Document extract:
-- Opening Marker --

SARS-CoV-2 と COVID-19 に関する備忘録 Vol.13――HV.1とかいう変異株…etc.

SARS-CoV-2 と COVID-19 に関するメモ・備忘録

Serotonin reduction in post-acute sequelae of viral infection【Cell 2023年10月16日】


  • Long COVID is associated with reduced circulating serotonin levels
  • Serotonin depletion is driven by viral RNA-induced type I interferons (IFNs)
  • IFNs reduce serotonin through diminished tryptophan uptake and hypercoagulability
  • Peripheral serotonin deficiency impairs cognition via reduced vagal signaling


Post-acute sequelae of COVID-19 (PASC, “Long COVID”) pose a significant global health challenge. The pathophysiology is unknown, and no effective treatments have been found to date. Several hypotheses have been formulated to explain the etiology of PASC, including viral persistence, chronic inflammation, hypercoagulability, and autonomic dysfunction. Here, we propose a mechanism that links all four hypotheses in a single pathway and provides actionable insights for therapeutic interventions. We find that PASC are associated with serotonin reduction. Viral infection and type I interferon-driven inflammation reduce serotonin through three mechanisms: diminished intestinal absorption of the serotonin precursor tryptophan; platelet hyperactivation and thrombocytopenia, which impacts serotonin storage; and enhanced MAO-mediated serotonin turnover. Peripheral serotonin reduction, in turn, impedes the activity of the vagus nerve and thereby impairs hippocampal responses and memory. These findings provide a possible explanation for neurocognitive symptoms associated with viral persistence in Long COVID, which may extend to other post-viral syndromes.

Graphical abstract


Brain fog in long COVID: A glutamatergic hypothesis with astrocyte dysfunction accounting for brain PET glucose hypometabolism【ScienceDirect 2023年10月13日】


Brain [18F]FDG-PET scans have revealed a glucose hypometabolic pattern in patients with long COVID. This hypometabolism might reflect primary astrocyte dysfunction. Astrocytes play a key role in regulating energy metabolism to support neuronal and synaptic activity, especially activity involving glutamate as the main neurotransmitter. Neuroinflammation is one of the purported mechanisms to explain brain damage caused by infection with SARS-CoV-2. Microglial activation can trigger reactive astrogliosis, contributing to neuroinflammatory changes. These changes can disturb glutamatergic homeostasis, ultimately leading to cognitive fatigue, which has been described in other clinical situations. We hypothesize that glutamatergic dysregulation related to astrocyte dysfunction could be the substrate of brain PET hypometabolism in long COVID patients with brain fog. Based on these elements, we propose that therapeutics targeting astrocytic glutamate regulation could help mitigate long COVID neurological manifestations.

-- Closing Marker --

Directions:
**1)** Transcribe the passage from the Long COVID notes above between "Serotonin reduction in" and "I interferons (IFNs)", inclusive.
**2)** Answer these questions using the Long COVID notes above:
(a) According to the Cell paper's summary points, what drives serotonin depletion?
(b) Which four hypotheses for the etiology of PASC does the Cell abstract list?
(c) What pattern have brain [18F]FDG-PET scans revealed in patients with long COVID?
**3)** Translate this sentence from the Long COVID notes into Spanish: "Astrocytes play a key role in regulating energy metabolism to support neuronal and synaptic activity, especially activity involving glutamate as the main neurotransmitter."

Given records:
-- Opening Marker --

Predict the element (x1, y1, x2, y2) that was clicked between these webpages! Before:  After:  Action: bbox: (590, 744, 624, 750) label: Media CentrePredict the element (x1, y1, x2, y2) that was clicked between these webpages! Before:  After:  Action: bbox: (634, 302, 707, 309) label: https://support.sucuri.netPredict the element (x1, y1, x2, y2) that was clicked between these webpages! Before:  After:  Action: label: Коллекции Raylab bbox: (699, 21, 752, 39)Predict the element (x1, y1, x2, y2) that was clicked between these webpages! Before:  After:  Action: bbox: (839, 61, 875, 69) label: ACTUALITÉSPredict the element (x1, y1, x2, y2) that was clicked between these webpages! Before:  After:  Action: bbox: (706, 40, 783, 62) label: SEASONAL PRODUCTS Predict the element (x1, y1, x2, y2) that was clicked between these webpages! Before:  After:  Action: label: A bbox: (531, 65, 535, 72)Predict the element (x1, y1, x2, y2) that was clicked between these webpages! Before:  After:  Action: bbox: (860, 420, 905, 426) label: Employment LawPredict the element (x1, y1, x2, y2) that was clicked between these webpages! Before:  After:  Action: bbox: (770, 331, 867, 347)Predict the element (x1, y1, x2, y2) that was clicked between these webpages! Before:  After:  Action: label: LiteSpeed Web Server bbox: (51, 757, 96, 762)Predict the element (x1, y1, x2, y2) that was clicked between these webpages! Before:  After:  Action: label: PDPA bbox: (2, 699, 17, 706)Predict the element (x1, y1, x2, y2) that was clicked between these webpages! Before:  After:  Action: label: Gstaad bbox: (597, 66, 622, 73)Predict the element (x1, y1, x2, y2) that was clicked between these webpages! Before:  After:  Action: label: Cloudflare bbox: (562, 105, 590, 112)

-- Closing Marker --

Solution list:
**1)**
Serotonin reduction in post-acute sequelae of viral infection【Cell 2023年10月16日】


  • Long COVID is associated with reduced circulating serotonin levels
  • Serotonin depletion is driven by viral RNA-induced type I interferons (IFNs)

**2)**
(a) Viral RNA-induced type I interferons (IFNs).
(b) Viral persistence, chronic inflammation, hypercoagulability, and autonomic dysfunction.
(c) A glucose hypometabolic pattern.

**3)** Los astrocitos desempeñan un papel clave en la regulación del metabolismo energético para sostener la actividad neuronal y sináptica, especialmente la actividad en la que interviene el glutamato como principal neurotransmisor.